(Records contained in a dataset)
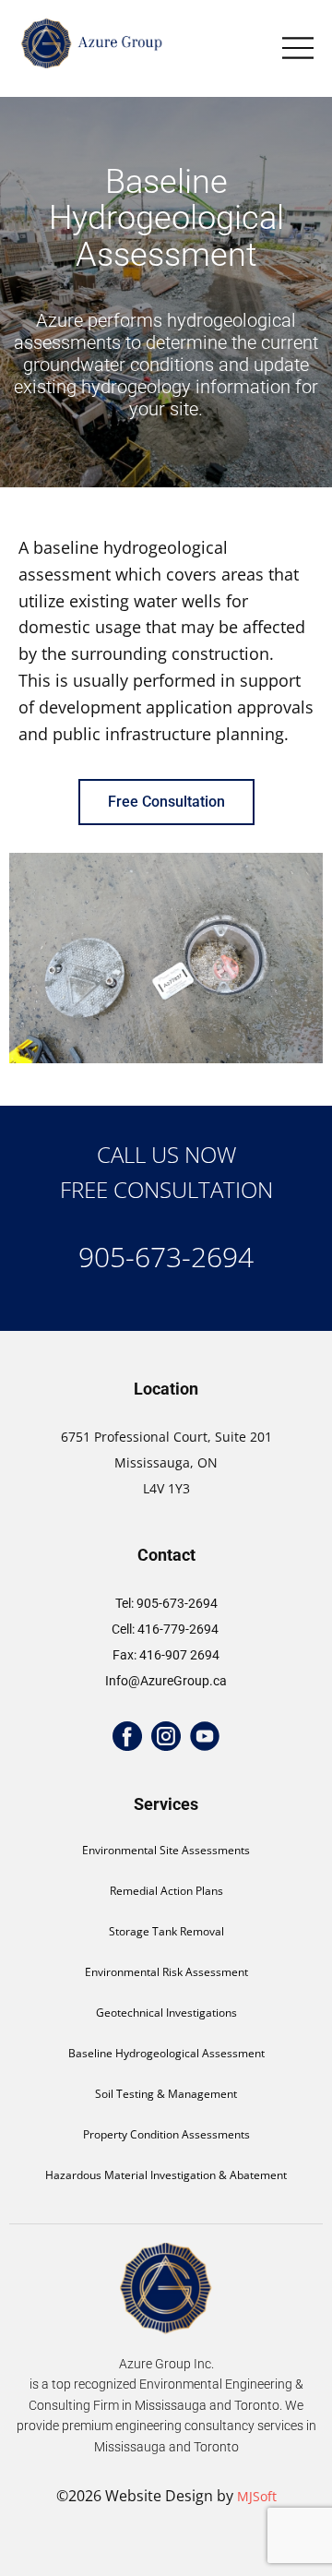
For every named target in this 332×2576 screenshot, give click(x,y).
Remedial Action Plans (166, 1891)
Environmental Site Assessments (166, 1850)
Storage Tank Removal (166, 1931)
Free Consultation (166, 801)
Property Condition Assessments (166, 2134)
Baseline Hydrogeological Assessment (166, 2053)
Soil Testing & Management (166, 2094)
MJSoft (257, 2496)
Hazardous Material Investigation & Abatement (166, 2175)
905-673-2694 (166, 1257)
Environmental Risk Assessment (166, 1972)
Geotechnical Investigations (166, 2012)
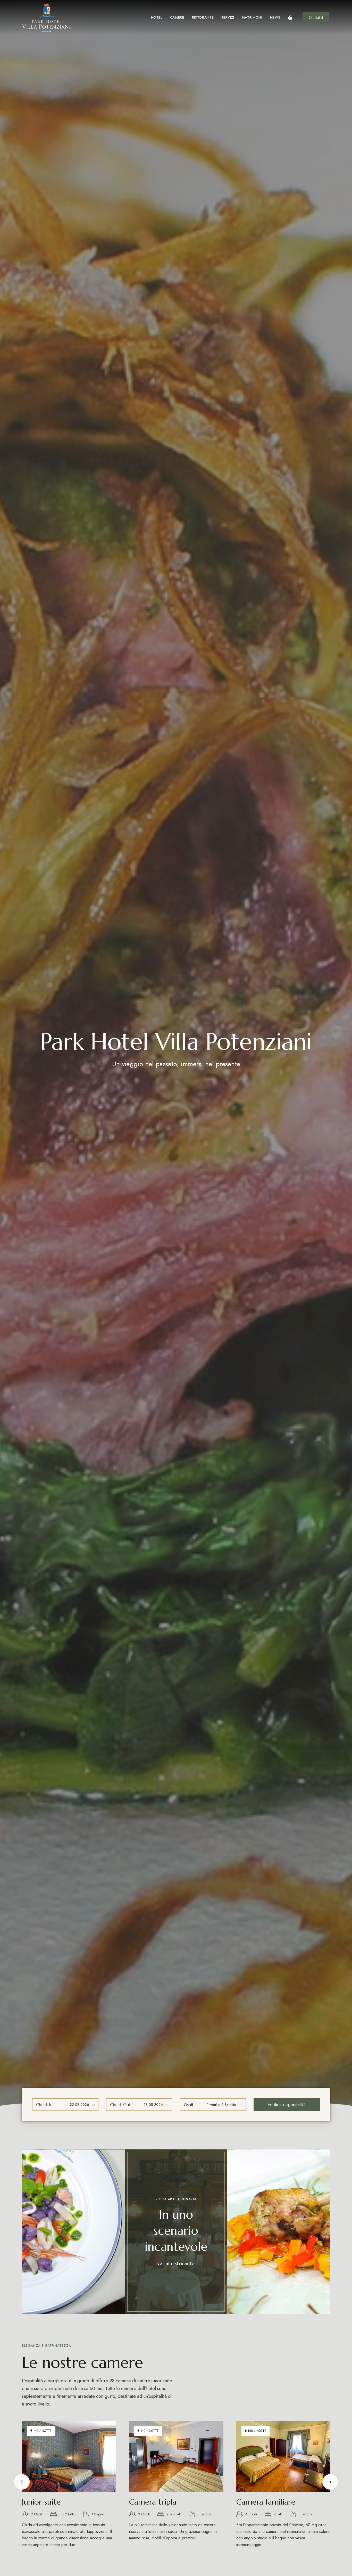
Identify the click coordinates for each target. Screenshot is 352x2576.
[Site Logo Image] (46, 17)
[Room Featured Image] (69, 2456)
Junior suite (255, 2502)
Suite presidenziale (161, 2502)
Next (330, 2482)
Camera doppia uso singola (68, 2502)
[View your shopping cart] (290, 17)
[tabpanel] (176, 2486)
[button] (316, 17)
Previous (22, 2482)
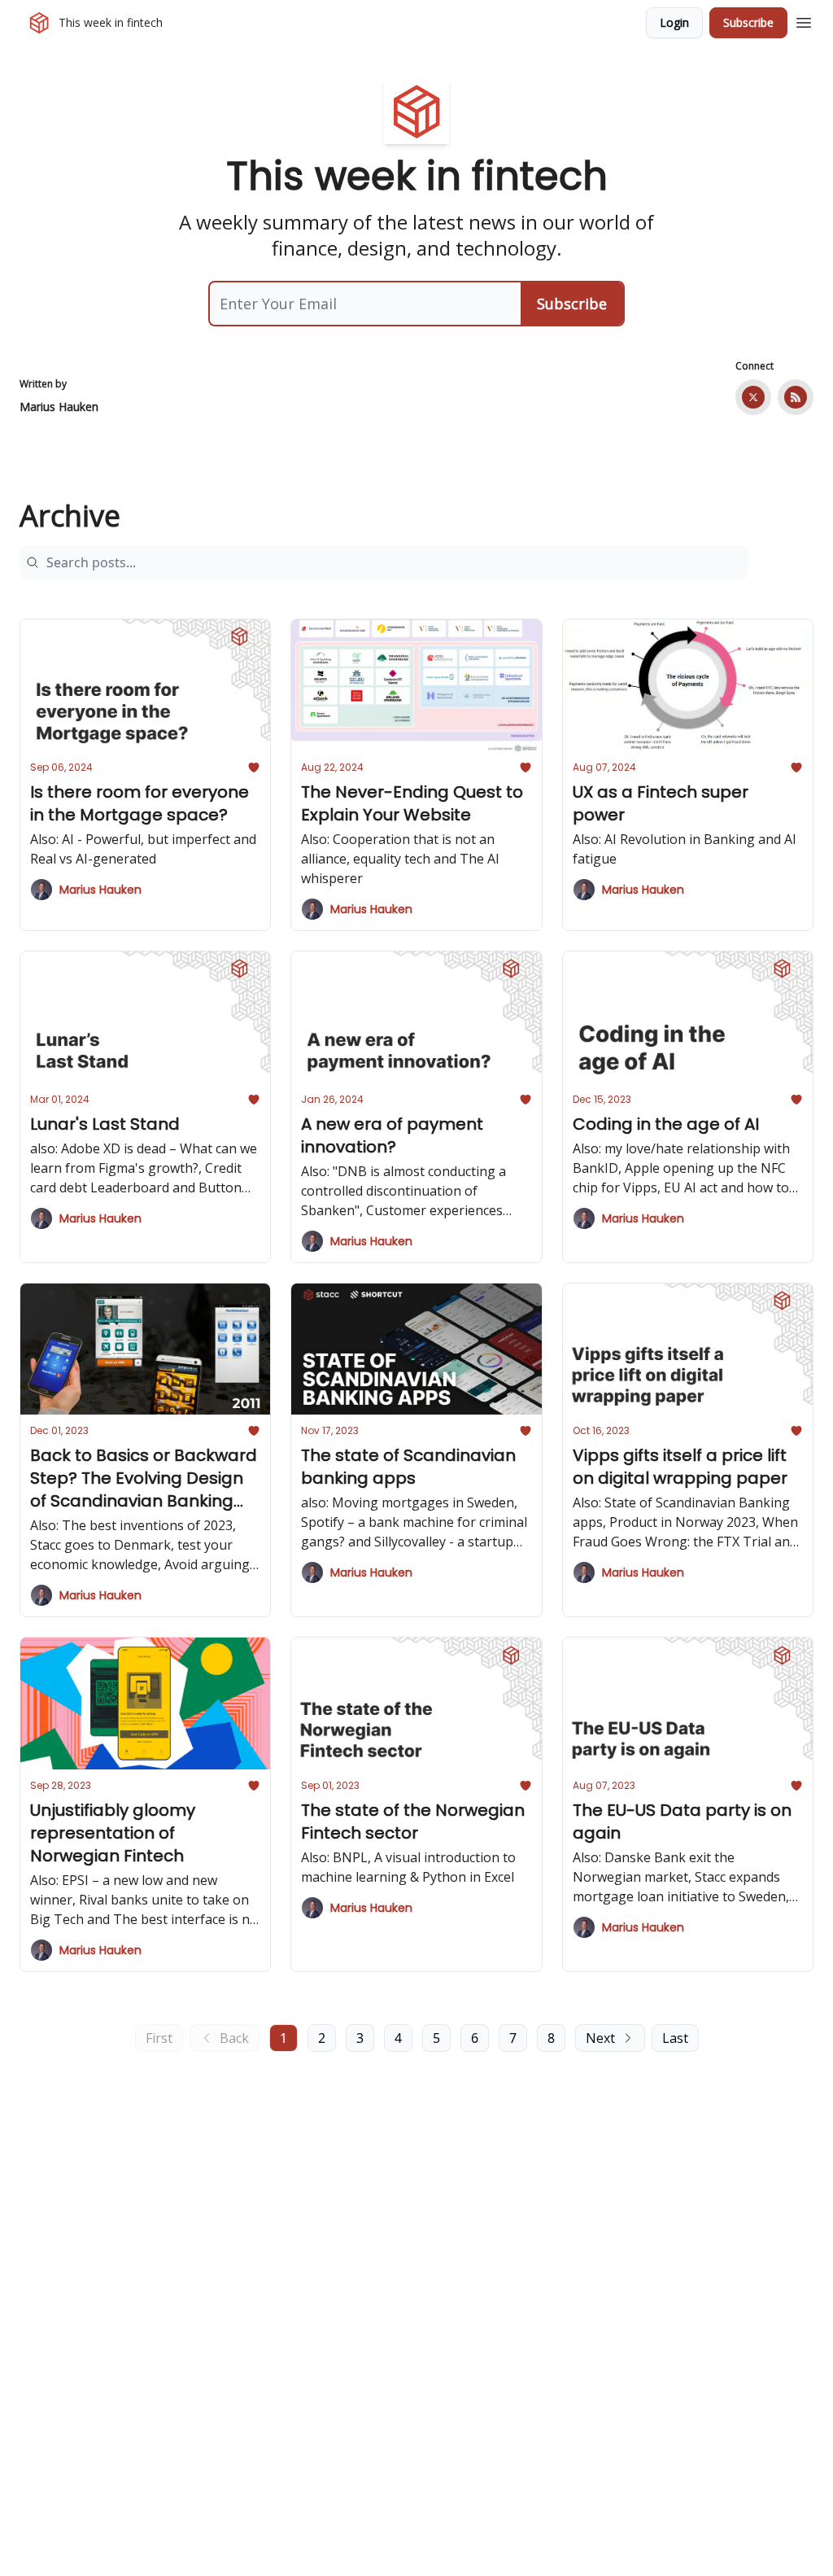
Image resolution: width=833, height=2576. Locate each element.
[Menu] (803, 20)
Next (600, 2038)
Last (675, 2038)
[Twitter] (753, 397)
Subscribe (748, 22)
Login (674, 22)
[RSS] (795, 397)
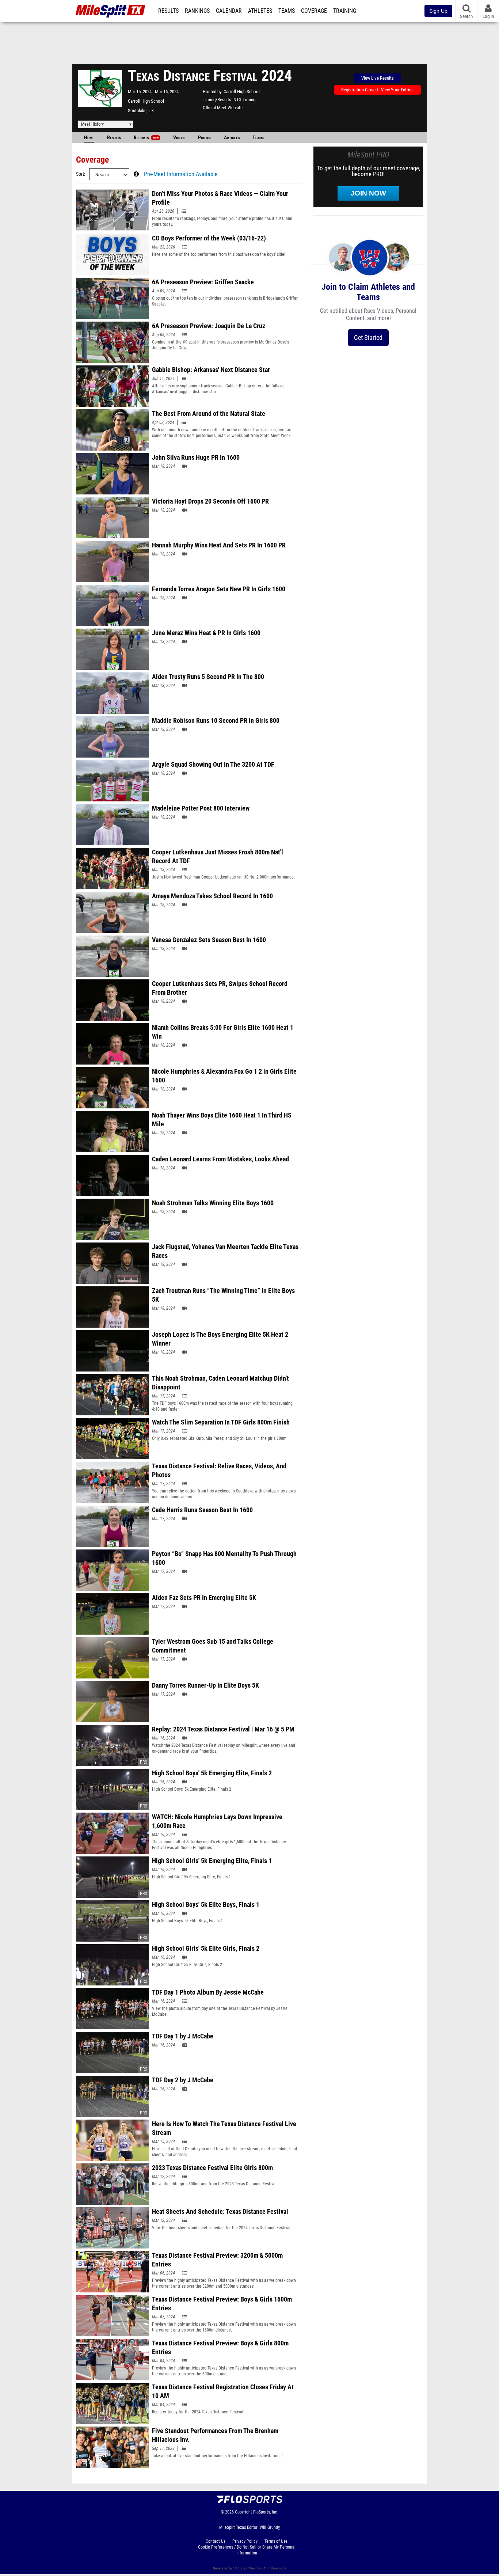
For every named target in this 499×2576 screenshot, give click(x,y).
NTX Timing (244, 99)
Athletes (260, 11)
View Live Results (377, 78)
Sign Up (438, 11)
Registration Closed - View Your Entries (377, 89)
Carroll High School (146, 101)
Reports (146, 137)
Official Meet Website (223, 107)
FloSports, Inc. (265, 2512)
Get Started (368, 337)
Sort (80, 174)
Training (344, 11)
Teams (286, 11)
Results (168, 11)
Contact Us (215, 2541)
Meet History (92, 124)
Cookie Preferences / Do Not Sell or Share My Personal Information (247, 2550)
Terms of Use (275, 2541)
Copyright (243, 2512)
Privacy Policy (245, 2541)
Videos (179, 137)
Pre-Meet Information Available (181, 174)
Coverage (314, 11)
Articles (232, 137)
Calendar (229, 11)
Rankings (197, 11)
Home (89, 137)
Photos (204, 137)
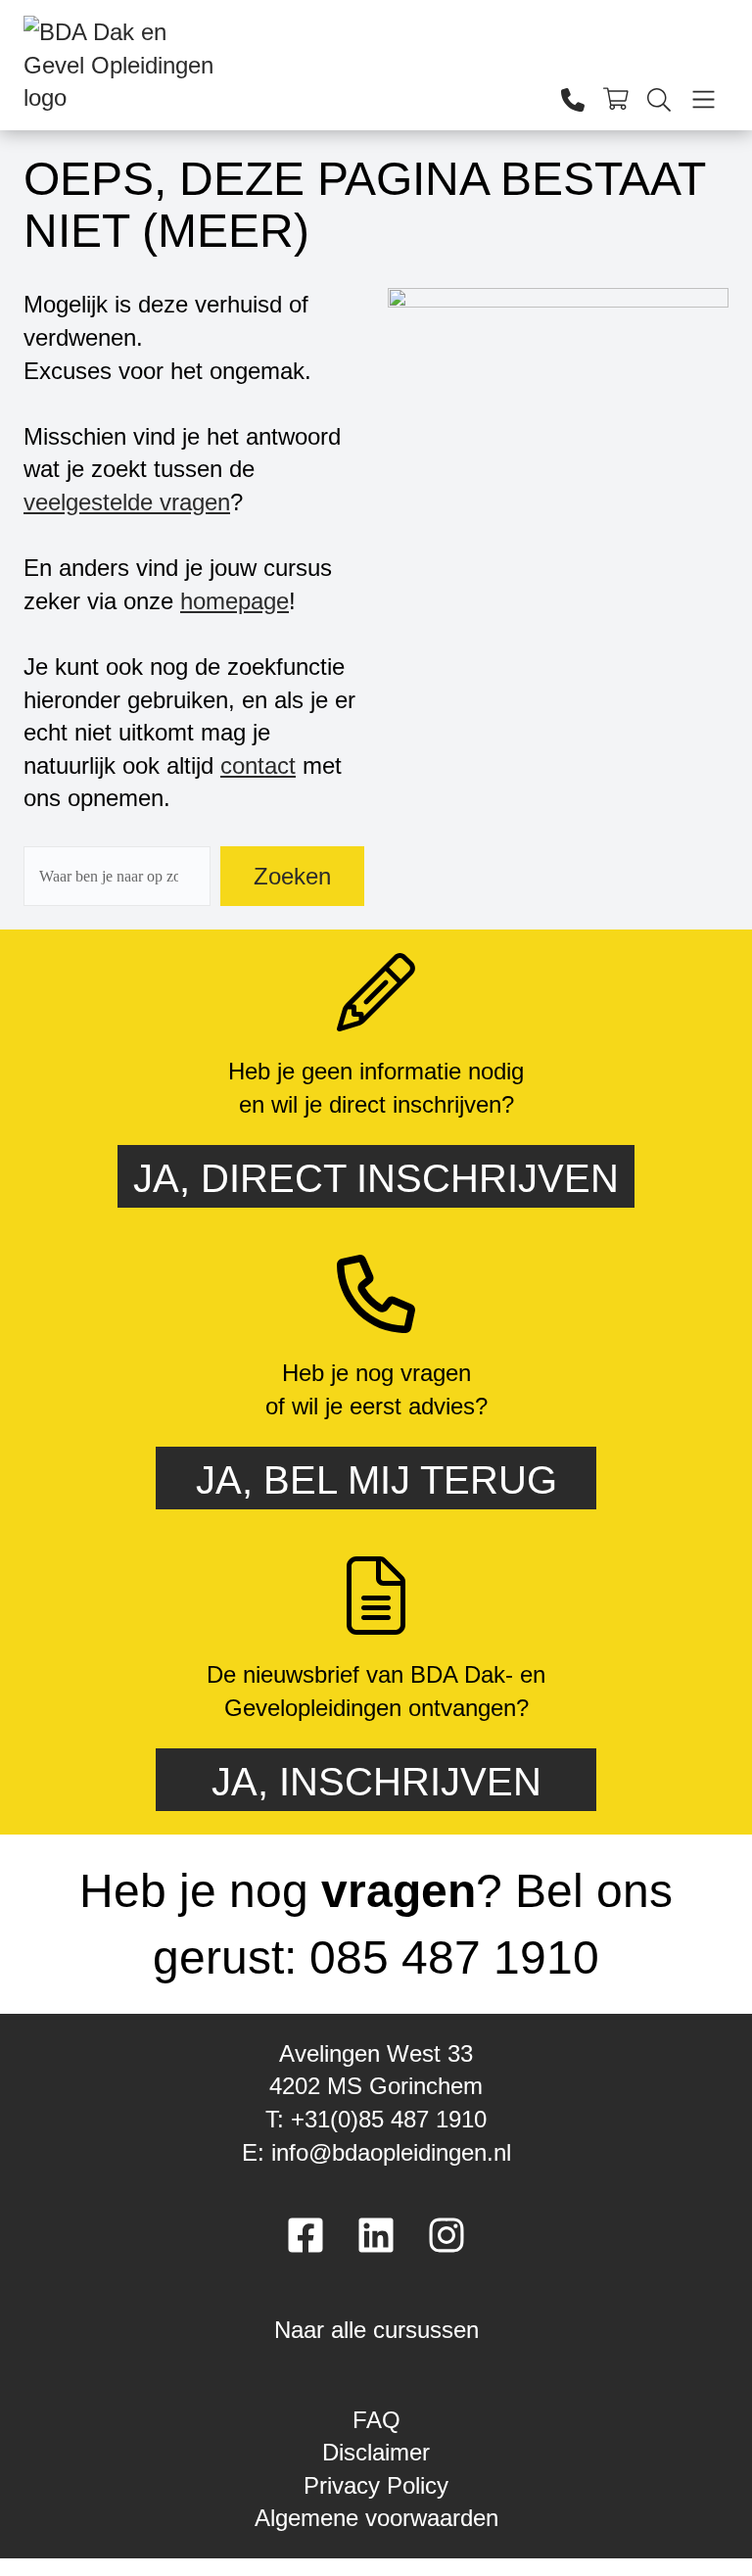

● What the task requires:
Leave every picture out and retype exactly the lines of the records above from the one holding "Videos (179, 137)" through the last, both ends included and nothing besides.

● Written answer:
Videos (179, 137)
Pre-Meet Information Available (181, 174)
Coverage (314, 11)
Articles (232, 137)
Calendar (229, 11)
Rankings (197, 11)
Home (89, 137)
Photos (204, 137)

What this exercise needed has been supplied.